Temperature: 98.2 °F, axillary
Blood Pressure: 100/52 mmHg
Heart Rate: 51 bpm - regular rhythm ( Fig. 10.1 )
Respiratory Rate: 22 breaths per min
Pulse Oximetry: 94% oxygen saturation on room air
The patient was an elderly male in moderate distress, altered, pale, and diaphoretic grabbing the center of his chest. Appropriate personal protective equipment was established, and the patient was examined. A cardiac exam showed normal heart sounds with no murmurs. He had an elevated jugular vein distention. His lung exam showed minimal bibasilar crackles. His abdomen was soft, non-tender, and non-distended. His extremities were warm to the touch, and no peripheral edema was noted. Capillary refill was <2 s.

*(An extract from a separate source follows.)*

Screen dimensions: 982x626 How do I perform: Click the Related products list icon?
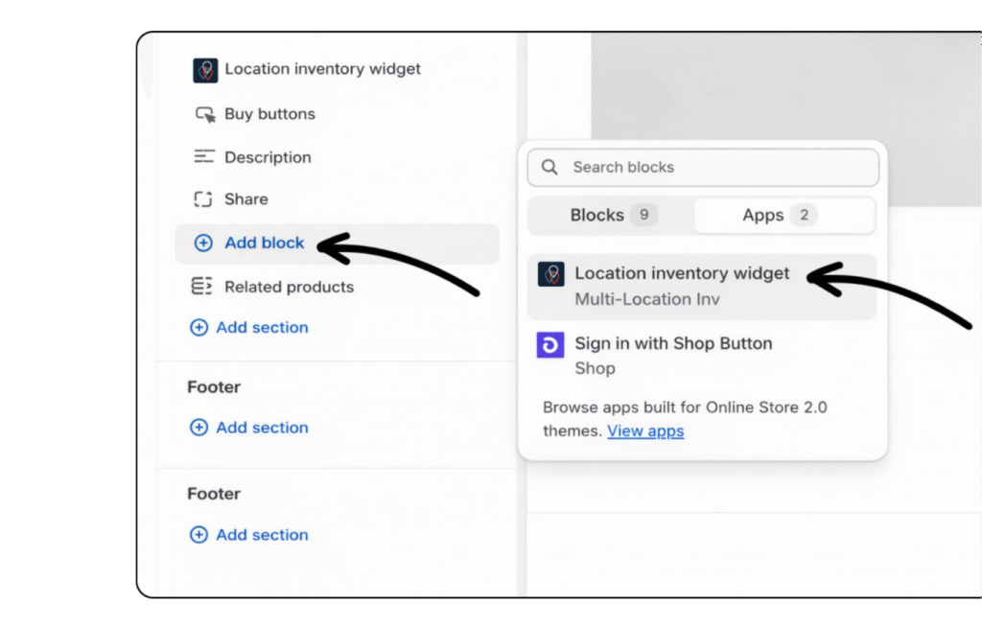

A cardiac monitor and pacing pads were attached immediately to the patient. Then, a 1000 mL of normal saline fluid bolus was started. One dose of 2 mg IV morphine was administered because of severe pain. A stat electrocardiogram (EKG) was obtained, which showed sinus bradycardia with elevated ST segments in leads II, III, and aVF concerning for an inferior wall myocardial infarction. A stat page was sent to interventional cardiology for review of the EKG. Troponin levels, complete blood count, comprehensive metabolic panel, and lactate level were obtained. The patient’s hemodynamics deteriorated during the rapid response event, and his heart rate dropped to the mid-30s, with blood pressure dropping to 82/50 mmHg. Atropine 0.5 mg was administered per advanced cardiac life support (ACLS) protocol, and transcutaneous pacing was initiated, which improved the BP to 102/59 mmHg. Cardiology was consulted, and the patient was immediately sent to the cardiac catheterization lab for possible percutaneous coronary intervention and from there to the intensive care unit for further care.
Second-degree atrioventricular (AV) block in the setting of inferior myocardial infarction.